The Allahabad High Court has held that the provisions of Sections 4 and 5 of the CrPC do not apply to offencs committed under the Indian Penal Code and that these provisions are applicable when any special act comes into operation.

The Division Bench of Justice Kaushal Jayendra Thaker and justice Gautam Chowdhary passed this order while hearing a petition filed by Mohar Pal And Another and observed that Sections 4 and 5 of CrPC pertain to the procedure where the offence under a particular Act is committed.

The case in brief

Essentially, the petitioners had prayed for quashing of the FIR registered under sections 420A, 406, and 120B IPC against them. It has been alleged in the FIR that the informant had to get machines on concessional rates from petitioner no.1.

A bank transaction of Rs.2,03,280/- from the bank of the informant was made to the petitioner, Mohar Pal. However, despite the money being given by way of a bank account, no machine was supplied to the informant.
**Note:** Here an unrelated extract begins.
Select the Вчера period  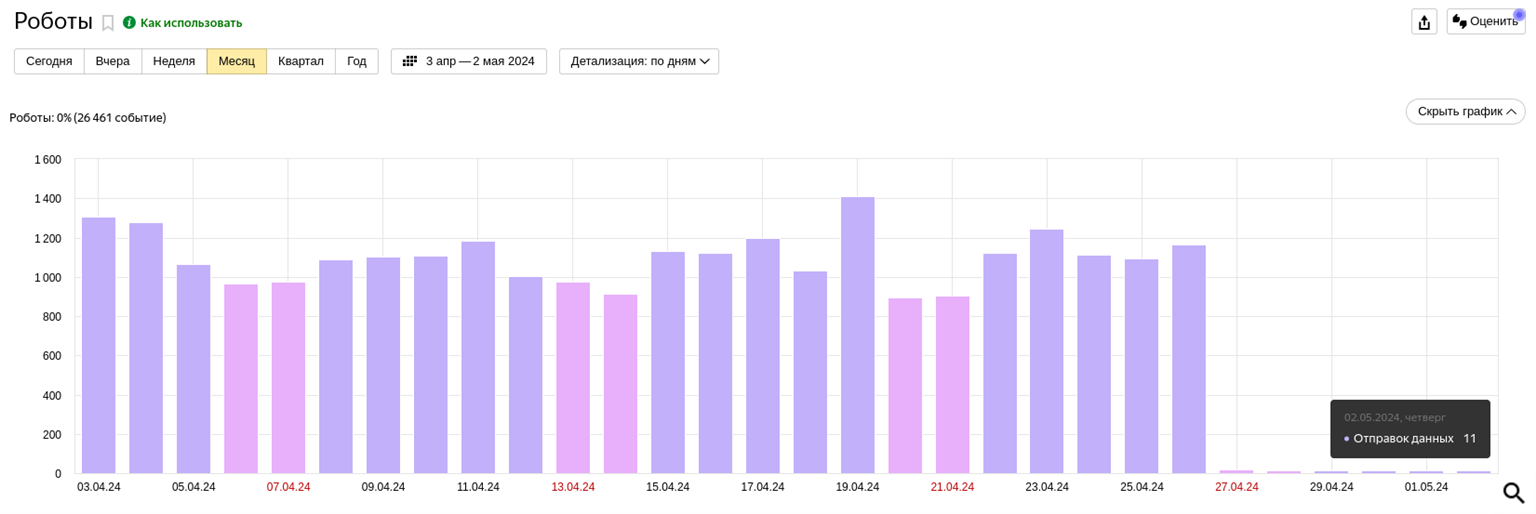click(113, 61)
Thereafter, Kamlesh Singh, to whom the money was also sent, issued a cheque after deducting the commission. The amounts could not be realized and therefore, the informant again requested both the accused along with his brother but they have locked the premises and are not available.

In 2021, the Court directed for investigation as it is prima facie found that a cognizable offence had been committed by the accused and a charge sheet was filed.
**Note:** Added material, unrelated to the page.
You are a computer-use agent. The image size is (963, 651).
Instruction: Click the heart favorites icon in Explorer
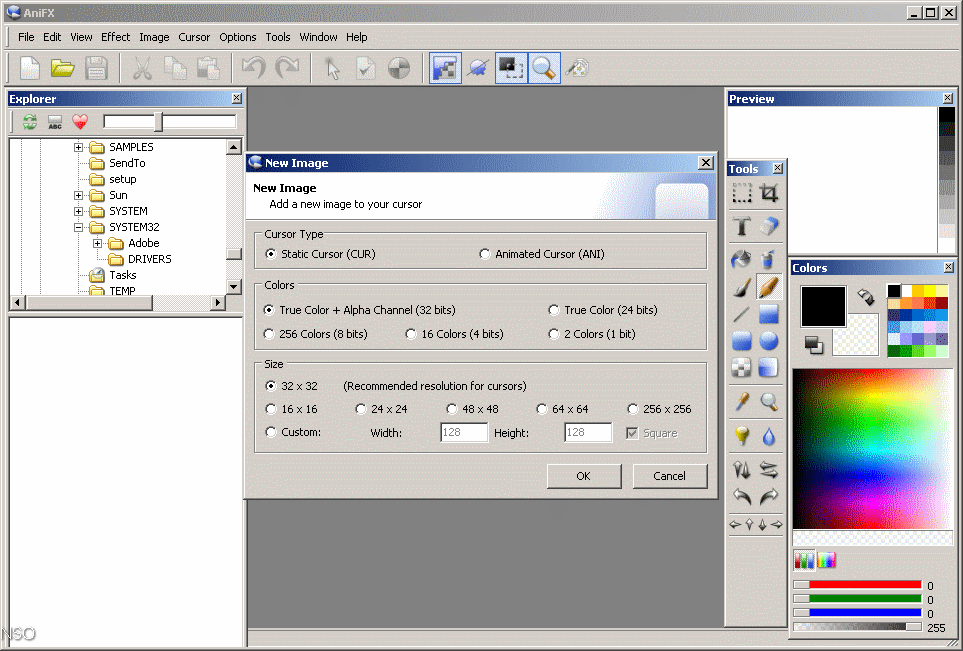80,122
Thereafter, the counsel for the petitioners moved the Court challenging the FIR while arguing that Sections 4 and 5 of the Cr.P.C. would be applicable in the facts of the case and thus, since the offence was allegedly committed under the Negotiable Instrument Act and so, the procedure enshrined under the CrPC won't be applicable.

Now, against this backdrop, discarding this argument, the Court averred that the informant had invoked the criminal jurisdiction and not the jurisdiction under Section 138 of the Negotiable Instrument Act and therefore, Section 5 cannot be made applicable, as it related to special laws only.

Further, the Court referred to the case of Noorulla Khan Vs. Karnataka State Pollution Control Board, AIR 2021 SC 3438 to observed thus:

"...Section 5 of Cr.P.C. applies to the proceedings under the Special Act. The Act specifies certain procedural justice and protection. Proceedings under the Indian Penal Code would be governed by the Criminal Procedure Code only and therefore, the provisions of Section 5 of Cr.P.C. and 468 Cr.P.C. read with contours for invoking Article 226 of the Constitution will not permit us to interfere in the investigation as prima facie, facts go to show that the ingredients of Section 406, 420 and 120-B IPC are made out against the accused. The actus reus is also prima facie proved to dupe the informant."

Accordingly, the petition being devoid of merit was dismissed with the costs of Rs.5,000/- as the Court stressed that Sections 4 and 5 of Cr.P.C. cannot be made applicable to the facts of the instant case.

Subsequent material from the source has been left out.